List here the imputation approaches you want initially to try.
* Drop


**The list above is your guide, your map to know in which stage you are in the data cleaning process**

### Split Train and Test Set

* You have to split train and test set for cleaning the data
  * Unless you consider only Drop Variables and Drop Rows, which is not the case.
  * Hint: in the majority of the time in the workplace, you will need to split into train and test set

In [None]:
from sklearn.model_selection import train_test_split
from config import config
TrainSet, TestSet, _, __ = train_test_split(
                                        df,
                                        df['Churn'],
                                        test_size=config.TEST_SIZE,
                                        random_state=config.RANDOM_STATE)

print(f"TrainSet shape: {TrainSet.shape} \nTestSet shape: {TestSet.shape}")

In [None]:
df_missing_data = EvaluateMissingData(TrainSet)
print(f"* There are {df_missing_data.shape[0]} variables with missing data \n")
df_missing_data

### DataCleaningEffect() function

* We create a custom function to evaluate variables distribution before and after applying the method. 

In [None]:
import seaborn as sns
sns.set(style="darkgrid")
import matplotlib.pyplot as plt

def DataCleaningEffect(df_original,df_cleaned,variables_applied_with_method):

  flag_count=1 # Indicate plot number
  
  # distinguish between numerical and categorical variables
  categorical_variables = df_original.select_dtypes(exclude=['number']).columns 

  # select variables in which the given data cleaning method was not applied  
  variables_not_applied_with_method = [x for x in df_cleaned.columns if x not in variables_applied_with_method]

  # scan over variables, 
    # first on variables that you applied the method
    # if variable is numerical, plots histogram, if categorical, plots barplot
  for set_of_variables in [variables_applied_with_method,variables_not_applied_with_method]:
    print("\n=====================================================================================")
    print(f"* Distribution Effect Analysis After Data Cleaning Method in the following variables:")
    print(f"{set_of_variables} \n\n")
  

    for var in set_of_variables:
      if var in categorical_variables:   
        # it is categorical variable: barplot

        df1 = pd.DataFrame({"Type":"Original","Value":df_original[var]})
        df2 = pd.DataFrame({"Type":"Cleaned","Value":df_cleaned[var]})
        dfAux = pd.concat([df1, df2], axis=0)
        # use a statistical test to inform if there is significant change
        plt.figure(figsize=(20, 5))
        sns.countplot(hue='Type', data=dfAux, x="Value",palette=['#432371',"#FAAE7B"]).set(title=f"Distribution Plot {flag_count}: {var}")
        plt.xticks(rotation=90)
        plt.legend() 

      else: 
        # it is numerical variable: histogram

        # use a statistical test to inform if there is significant change
        plt.figure(figsize=(10, 5))
        sns.histplot(data=df_original, x=var, color="#432371", label='Original', kde=True,element="step")
        sns.histplot(data=df_cleaned, x=var, color="#FAAE7B", label='Cleaned', kde=True,element="step").set(title=f"Distribution Plot {flag_count}: {var}")
        plt.legend() 

      plt.show()
      flag_count+= 1


### Template For Data Cleaning (Replace with method name)

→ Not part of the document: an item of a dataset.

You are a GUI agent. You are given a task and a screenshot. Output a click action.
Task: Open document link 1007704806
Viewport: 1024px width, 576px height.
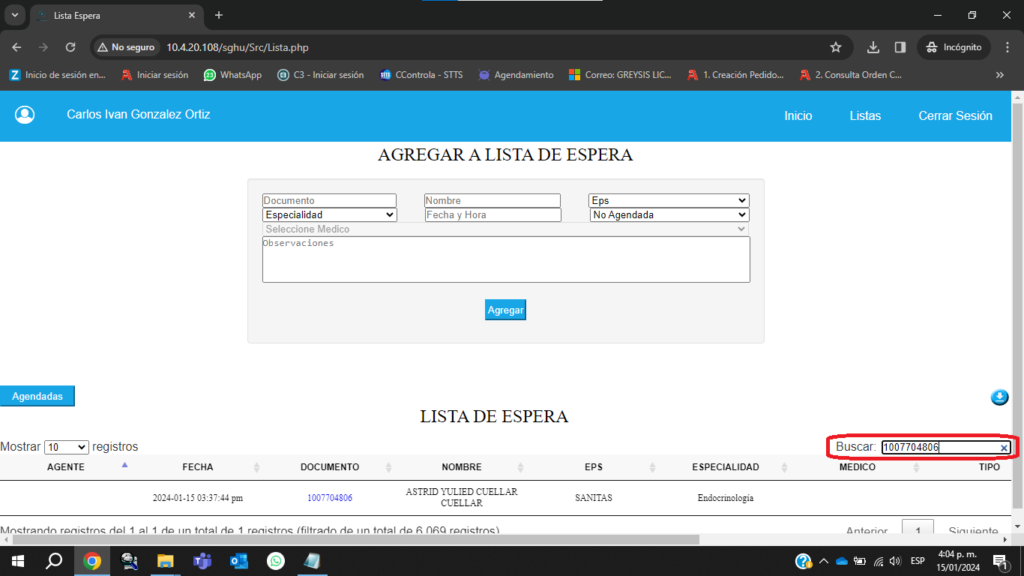pyautogui.click(x=329, y=498)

* Step 1: Imputation approach: **write here the imputation approach name**
* Step 2: Select variables to apply the approach


In [None]:
##### list here the variables you want to apply the imputation approach
variables_method = []

print(f"* {len(variables_method)} variables to apply. \n\n{variables_method}")

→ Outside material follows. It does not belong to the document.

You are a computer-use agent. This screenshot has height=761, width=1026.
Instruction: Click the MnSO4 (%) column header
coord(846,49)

* Step 3: Create a separate dataframe applying this imputation approach to the selected variables

In [None]:
##### create a df_method dataframe applying your imputation approach to the TrainSet
df_method = ....

* Step 4: Assess the effect on variable's distribution

In [None]:
DataCleaningEffect(
                  df_original = TrainSet,
                  df_cleaned = df_method,
                  variables_applied_with_method = variables_method
                   )

* Step 5: If you are statisfied, apply the imputation approach in your dataframe

In [None]:
### Apply your method to the Train and Test Set
TrainSet, TestSet = .....


* Step 6: Evaluate if you have more variables to deal. If yes, iterate. If not, you are done.

In [None]:
EvaluateMissingData(TrainSet)

### Drop Variables


* Hint: you may drop Variables with more than 80% of missing data, since these variables will likely not add much value. However, this is not the case in this dataset
* Step 1: imputation approach: **Drop Variables**
* Step 2: Select variables to apply the imputation approach


In [None]:
variables_method = ['customerID', 'TotalCharges' ]

print(f"* {len(variables_method)} variables to drop \n\n"
    f"{variables_method}")


* Step 3: Create a separate dataframe applying this imputation approach to the selected variables

In [None]:
from feature_engine.selection import DropFeatures
imputer = DropFeatures(features_to_drop=variables_method)
imputer.fit(TrainSet)
df_method = imputer.transform(TrainSet)

* Step 4: Assess the effect on variable's distribution

* In this case, no effect on variables distribution, since you are not removing rows, but columns
* The effect might be losing features that might have a relevant impact in your machine learning model.

* Step 5: If you are statisfied, apply the imputation approach in your dataframe

In [None]:
from feature_engine.selection import DropFeatures
imputer = DropFeatures(features_to_drop=variables_method)
imputer.fit(TrainSet)

TrainSet, TestSet = imputer.transform(TrainSet) , imputer.transform(TestSet)


* Step 6: Evaluate if you have more variables to deal. If yes, iterate. If not, you are done.

In [None]:
EvaluateMissingData(TrainSet)

# Save cleaned data: Train/Test sets 

In [None]:
import os
try:
  os.makedirs(name='outputs/datasets/cleaned') # create outputs/datasets/collection folder
except Exception as e:
  print(e)

TrainSet.to_csv("outputs/datasets/cleaned/TrainSetCleaned.csv",index=False)
TestSet.to_csv("outputs/datasets/cleaned/TestSetCleaned.csv",index=False)

### **Push** generated/new files from this Session to GitHub repo

* You may now go to "Push generated/new files from this session to GitHub Repo" section and push these files to the repo

* Git status

In [None]:
! git status

* Git commit

In [None]:
CommitMsg = "add-files-data-cleaning"
!git add .
!git commit -m {CommitMsg}

* Git Push

In [None]:
!git push origin main

Well done! You can save the notebook in your repo. Then terminate the session (Runtime - Manage Sessions - Terminate)